• **RECORDS**:
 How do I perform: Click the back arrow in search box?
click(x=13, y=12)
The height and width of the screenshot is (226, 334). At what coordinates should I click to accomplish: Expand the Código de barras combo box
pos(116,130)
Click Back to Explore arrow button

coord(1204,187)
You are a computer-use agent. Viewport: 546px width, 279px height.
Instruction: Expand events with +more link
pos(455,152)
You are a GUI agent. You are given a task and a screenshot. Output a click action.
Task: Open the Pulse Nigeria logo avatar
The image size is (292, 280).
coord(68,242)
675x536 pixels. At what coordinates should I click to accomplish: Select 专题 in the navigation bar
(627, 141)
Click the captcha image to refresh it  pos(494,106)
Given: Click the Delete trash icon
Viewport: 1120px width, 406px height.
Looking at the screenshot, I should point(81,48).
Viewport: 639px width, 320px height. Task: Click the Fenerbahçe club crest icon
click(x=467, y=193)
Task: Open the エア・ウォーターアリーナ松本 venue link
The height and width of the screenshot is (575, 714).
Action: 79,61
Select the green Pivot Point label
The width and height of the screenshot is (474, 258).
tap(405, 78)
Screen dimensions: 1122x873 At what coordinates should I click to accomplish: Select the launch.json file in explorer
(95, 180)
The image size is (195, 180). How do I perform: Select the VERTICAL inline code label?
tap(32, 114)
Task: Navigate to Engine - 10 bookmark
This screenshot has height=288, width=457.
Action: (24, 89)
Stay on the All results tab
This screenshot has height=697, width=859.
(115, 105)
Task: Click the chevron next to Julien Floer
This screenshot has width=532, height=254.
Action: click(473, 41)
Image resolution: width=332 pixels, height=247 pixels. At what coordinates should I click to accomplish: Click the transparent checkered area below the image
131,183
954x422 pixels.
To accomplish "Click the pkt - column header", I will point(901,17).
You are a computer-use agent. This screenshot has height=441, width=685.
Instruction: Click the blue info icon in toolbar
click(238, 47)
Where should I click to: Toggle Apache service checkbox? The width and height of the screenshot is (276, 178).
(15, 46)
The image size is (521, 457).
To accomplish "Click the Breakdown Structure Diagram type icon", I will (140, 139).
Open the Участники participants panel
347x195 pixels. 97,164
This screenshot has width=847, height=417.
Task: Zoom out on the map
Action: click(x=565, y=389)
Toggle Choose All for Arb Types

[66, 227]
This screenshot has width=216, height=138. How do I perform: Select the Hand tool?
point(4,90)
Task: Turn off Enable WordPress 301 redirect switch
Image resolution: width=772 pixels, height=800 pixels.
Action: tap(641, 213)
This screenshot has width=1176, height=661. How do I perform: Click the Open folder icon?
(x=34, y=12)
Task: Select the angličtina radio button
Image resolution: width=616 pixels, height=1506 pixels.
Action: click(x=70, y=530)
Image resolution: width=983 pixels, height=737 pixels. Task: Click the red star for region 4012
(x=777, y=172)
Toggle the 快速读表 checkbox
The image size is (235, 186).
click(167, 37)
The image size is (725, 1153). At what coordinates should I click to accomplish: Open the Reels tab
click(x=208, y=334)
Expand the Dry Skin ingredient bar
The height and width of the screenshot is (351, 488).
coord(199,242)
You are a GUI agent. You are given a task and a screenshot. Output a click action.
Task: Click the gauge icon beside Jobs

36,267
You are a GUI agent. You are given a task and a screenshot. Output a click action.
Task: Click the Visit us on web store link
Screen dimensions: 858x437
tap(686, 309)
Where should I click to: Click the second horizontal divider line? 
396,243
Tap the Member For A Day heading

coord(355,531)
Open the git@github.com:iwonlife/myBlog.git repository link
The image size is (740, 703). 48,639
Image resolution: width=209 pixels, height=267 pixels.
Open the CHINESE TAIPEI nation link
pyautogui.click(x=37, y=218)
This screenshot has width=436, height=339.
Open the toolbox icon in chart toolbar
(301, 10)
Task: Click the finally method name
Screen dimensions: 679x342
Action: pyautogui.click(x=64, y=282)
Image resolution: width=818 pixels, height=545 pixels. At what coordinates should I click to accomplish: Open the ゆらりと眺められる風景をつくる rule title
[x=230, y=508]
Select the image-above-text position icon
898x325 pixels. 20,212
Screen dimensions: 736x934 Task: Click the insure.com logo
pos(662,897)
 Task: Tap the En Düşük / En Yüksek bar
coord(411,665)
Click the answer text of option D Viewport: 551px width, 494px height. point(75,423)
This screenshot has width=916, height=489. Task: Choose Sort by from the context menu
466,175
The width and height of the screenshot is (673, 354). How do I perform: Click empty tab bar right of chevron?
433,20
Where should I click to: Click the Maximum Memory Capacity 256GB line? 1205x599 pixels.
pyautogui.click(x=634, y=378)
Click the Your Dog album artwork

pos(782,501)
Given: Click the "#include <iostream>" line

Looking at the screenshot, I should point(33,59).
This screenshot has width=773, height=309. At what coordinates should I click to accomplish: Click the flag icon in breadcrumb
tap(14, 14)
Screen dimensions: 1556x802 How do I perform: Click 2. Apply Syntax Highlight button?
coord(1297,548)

• **PROBLEM STATEMENT**: Each entry must appear in the reply exactly as written.

• **REPLY TO THE EXERCISE**:
 How do I perform: Click the back arrow in search box?
click(x=13, y=12)
The height and width of the screenshot is (226, 334). At what coordinates should I click to accomplish: Expand the Código de barras combo box
pos(116,130)
Click Back to Explore arrow button

coord(1204,187)
You are a computer-use agent. Viewport: 546px width, 279px height.
Instruction: Expand events with +more link
pos(455,152)
You are a GUI agent. You are given a task and a screenshot. Output a click action.
Task: Open the Pulse Nigeria logo avatar
The image size is (292, 280).
coord(68,242)
675x536 pixels. At what coordinates should I click to accomplish: Select 专题 in the navigation bar
(627, 141)
Click the captcha image to refresh it  pos(494,106)
Given: Click the Delete trash icon
Viewport: 1120px width, 406px height.
Looking at the screenshot, I should point(81,48).
Viewport: 639px width, 320px height. Task: Click the Fenerbahçe club crest icon
click(x=467, y=193)
Task: Open the エア・ウォーターアリーナ松本 venue link
The height and width of the screenshot is (575, 714).
Action: 79,61
Select the green Pivot Point label
The width and height of the screenshot is (474, 258).
tap(405, 78)
Screen dimensions: 1122x873 At what coordinates should I click to accomplish: Select the launch.json file in explorer
(95, 180)
The image size is (195, 180). How do I perform: Select the VERTICAL inline code label?
tap(32, 114)
Task: Navigate to Engine - 10 bookmark
This screenshot has height=288, width=457.
Action: (24, 89)
Stay on the All results tab
This screenshot has height=697, width=859.
(115, 105)
Task: Click the chevron next to Julien Floer
This screenshot has width=532, height=254.
Action: click(473, 41)
Image resolution: width=332 pixels, height=247 pixels. At what coordinates should I click to accomplish: Click the transparent checkered area below the image
131,183
954x422 pixels.
To accomplish "Click the pkt - column header", I will point(901,17).
You are a computer-use agent. This screenshot has height=441, width=685.
Instruction: Click the blue info icon in toolbar
click(238, 47)
Where should I click to: Toggle Apache service checkbox? The width and height of the screenshot is (276, 178).
(15, 46)
The image size is (521, 457).
To accomplish "Click the Breakdown Structure Diagram type icon", I will (140, 139).
Open the Участники participants panel
347x195 pixels. 97,164
This screenshot has width=847, height=417.
Task: Zoom out on the map
Action: click(x=565, y=389)
Toggle Choose All for Arb Types

[66, 227]
This screenshot has width=216, height=138. How do I perform: Select the Hand tool?
point(4,90)
Task: Turn off Enable WordPress 301 redirect switch
Image resolution: width=772 pixels, height=800 pixels.
Action: tap(641, 213)
This screenshot has width=1176, height=661. How do I perform: Click the Open folder icon?
(x=34, y=12)
Task: Select the angličtina radio button
Image resolution: width=616 pixels, height=1506 pixels.
Action: click(x=70, y=530)
Image resolution: width=983 pixels, height=737 pixels. Task: Click the red star for region 4012
(x=777, y=172)
Toggle the 快速读表 checkbox
The image size is (235, 186).
click(167, 37)
The image size is (725, 1153). At what coordinates should I click to accomplish: Open the Reels tab
click(x=208, y=334)
Expand the Dry Skin ingredient bar
The height and width of the screenshot is (351, 488).
coord(199,242)
You are a GUI agent. You are given a task and a screenshot. Output a click action.
Task: Click the gauge icon beside Jobs

36,267
You are a GUI agent. You are given a task and a screenshot. Output a click action.
Task: Click the Visit us on web store link
Screen dimensions: 858x437
tap(686, 309)
Where should I click to: Click the second horizontal divider line? 
396,243
Tap the Member For A Day heading

coord(355,531)
Open the git@github.com:iwonlife/myBlog.git repository link
The image size is (740, 703). 48,639
Image resolution: width=209 pixels, height=267 pixels.
Open the CHINESE TAIPEI nation link
pyautogui.click(x=37, y=218)
This screenshot has width=436, height=339.
Open the toolbox icon in chart toolbar
(301, 10)
Task: Click the finally method name
Screen dimensions: 679x342
Action: pyautogui.click(x=64, y=282)
Image resolution: width=818 pixels, height=545 pixels. At what coordinates should I click to accomplish: Open the ゆらりと眺められる風景をつくる rule title
[x=230, y=508]
Select the image-above-text position icon
898x325 pixels. 20,212
Screen dimensions: 736x934 Task: Click the insure.com logo
pos(662,897)
 Task: Tap the En Düşük / En Yüksek bar
coord(411,665)
Click the answer text of option D Viewport: 551px width, 494px height. point(75,423)
This screenshot has width=916, height=489. Task: Choose Sort by from the context menu
466,175
The width and height of the screenshot is (673, 354). How do I perform: Click empty tab bar right of chevron?
433,20
Where should I click to: Click the Maximum Memory Capacity 256GB line? 1205x599 pixels.
pyautogui.click(x=634, y=378)
Click the Your Dog album artwork

pos(782,501)
Given: Click the "#include <iostream>" line

Looking at the screenshot, I should point(33,59).
This screenshot has width=773, height=309. At what coordinates should I click to accomplish: Click the flag icon in breadcrumb
tap(14, 14)
Screen dimensions: 1556x802 How do I perform: Click 2. Apply Syntax Highlight button?
coord(1297,548)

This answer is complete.